Местность осталась такой же романтичной, какой она была во времена Грегоровиуса, а в сезон, когда поют соловьи, журчат ручейки и луга покрыты цветами, вспоминается ода Горация. Нет смысла говорить, что такая тевтонская интерпретация римского лета осталась неизвестной Альфредо и его друзьям. Они отмечали летние праздники в местной остерии, где когда-то в атмосфере, насыщенной запахами крови, насилия, любви, чеснока, лука и вина, собирались разбойники Кампаньи. Все здесь осталось почти таким же, как и в те проклятые, но счастливые годы. Таверной управляла молодая черноволосая пышнотелая хозяйка, которая была похожа на Нану Фейербаха. Мои друзья ничего не знали о Фейербахе, но они любили пировать под аккомпанемент угроз, которые звучали на задымленной кухне. Мужем Аннины был массивный старый Силен, брюки которого были всегда полурасстегнуты – ради удобства, как саркастически замечал он, – и которого никто никогда не видел без пузатого глиняного кувшина с сухим вином. Он дико ревновал свою прекрасную супругу, и в таверне происходили ужасные скандалы, когда он, несмотря на соблазнительное пение соловьев и летние серенады цикад, пытался запереть ее в душной спальне. Альфредо и его друзья с удовольствием принимали участие в этих скандалах, ухитряясь буквально в последнюю минуту предотвратить поножовщину. В конце концов Силен погружался в пьяный ступор в углу комнаты, а Аннина вылезала из окна и оказывалась на свободе в объятиях дюжего пастуха коз.

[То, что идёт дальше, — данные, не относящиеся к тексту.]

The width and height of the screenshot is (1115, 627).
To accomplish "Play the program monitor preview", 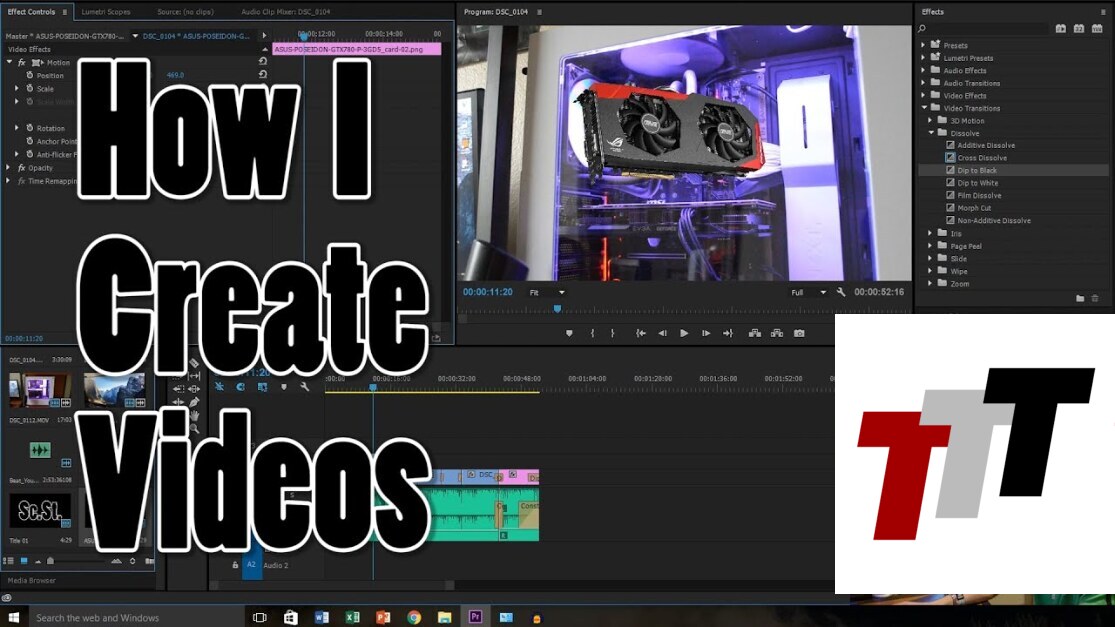I will pyautogui.click(x=684, y=333).
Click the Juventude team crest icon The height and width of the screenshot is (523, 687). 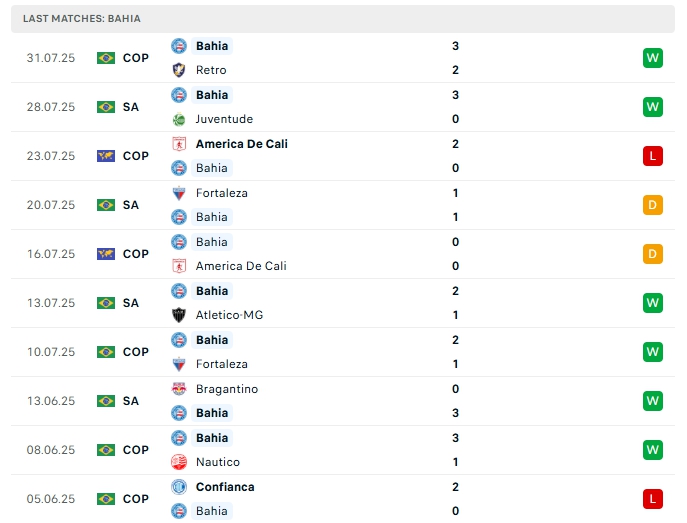coord(179,119)
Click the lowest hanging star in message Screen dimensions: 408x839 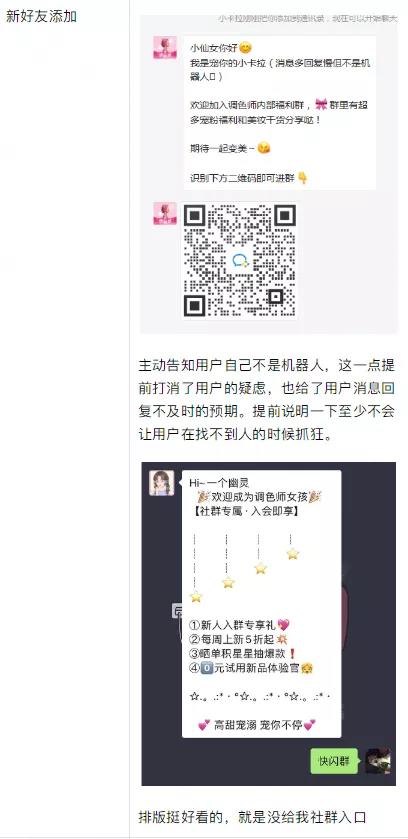click(196, 596)
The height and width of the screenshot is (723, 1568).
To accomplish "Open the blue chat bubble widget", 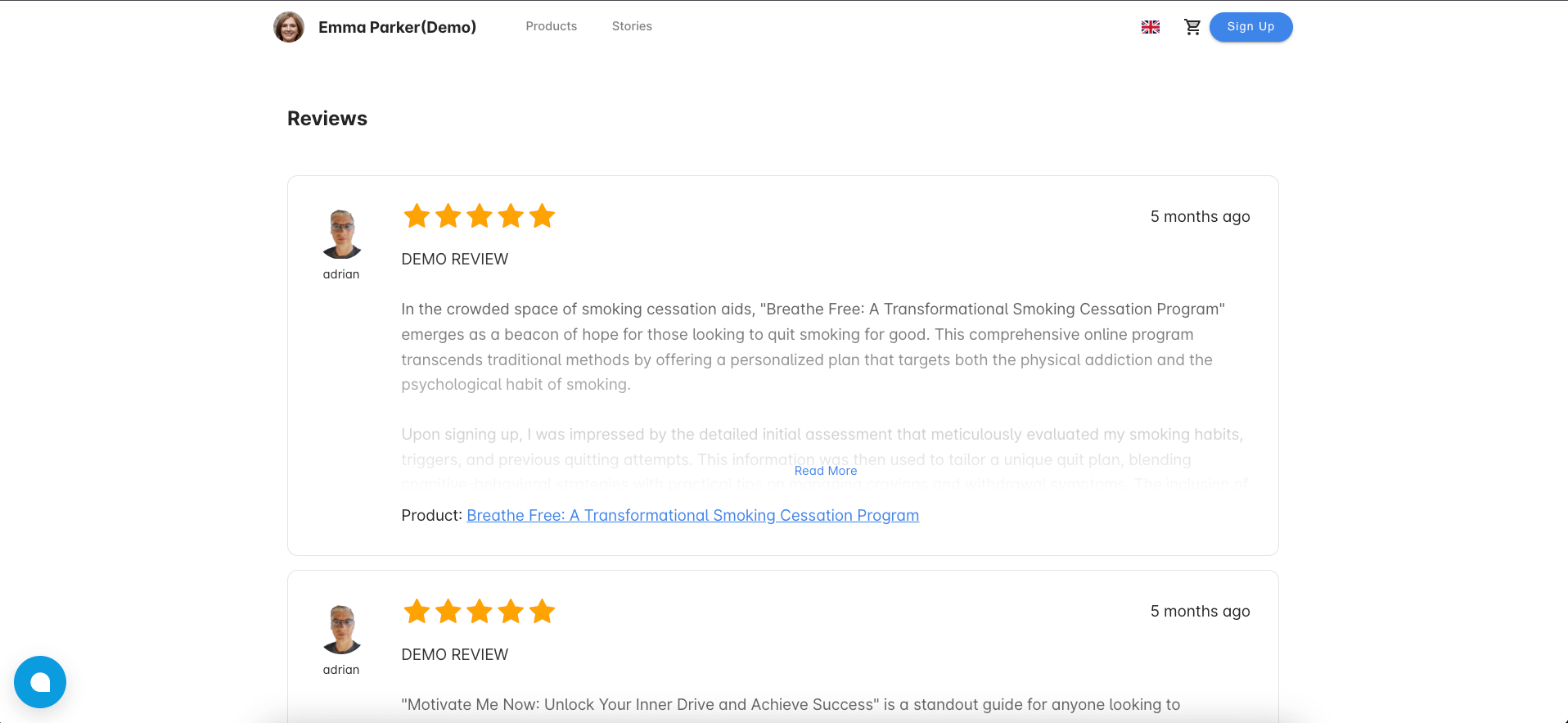I will tap(40, 682).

Можно легко себе представить, что я почувствовал, когда Галеаццо Чиано предложил мне поработать на него в Оберзальцбурге 12 августа 1939 года. Он, без сомнения, рад был бы избавиться от моего присутствия, как, впрочем, и я от его. Общество Альфреда, Силена, Биби и Аннины нравилось мне гораздо больше, чем плохая пища и напряженная атмосфера Оберзальцбурга. Положение не спасала даже Ева Браун, которая изредка пила кофе с помощниками Гитлера и вспоминала о своем путешествии в Италию, ненадолго развеивая их мрачное настроение.